Dans son essai « L’Europe, ennemie de la République ? », l’économiste et ancien homme politique Liêm Hoang-Ngoc met au jour les déséquilibres et les failles de la construction européenne dans une perspective à la fois historico-politique et économique. Un livre nuancé qui n'hésite pas à faire l’inventaire des côtés positifs de l'Union européenne (UE), rendant les critiques de celle-ci d’autant plus pertinentes.
Marianne : Vous écrivez dans votre essai que « les textes européens légitiment de véritables politiques de classe qui se dissimulent sous un jargon ». Est-ce le cas depuis le début de la construction européenne ?

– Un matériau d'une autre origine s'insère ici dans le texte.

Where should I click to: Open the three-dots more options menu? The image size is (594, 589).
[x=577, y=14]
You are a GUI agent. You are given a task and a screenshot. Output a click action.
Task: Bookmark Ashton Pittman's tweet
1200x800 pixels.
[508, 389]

Liêm Hoang-Ngoc : C’est surtout le cas depuis l’entrée en vigueur de la monnaie unique. Les ajustements par le taux de change des monnaies nationales ne sont plus possibles, puisque celles-ci sont remplacées par l’euro, qui garantit une certaine stabilité monétaire. Mais, comme les politiques budgétaires sont strictement encadrées par le Pacte de stabilité (qui limite les déficits et taux d’endettement publics) et que le budget européen est limité, le seul mécanisme permettant aux pays en difficulté de « s’ajuster » est la « dévaluation interne », synonyme, dans le jargon bruxellois, de « modération salariale », de « consolidation budgétaire » et de « réformes structurelles ».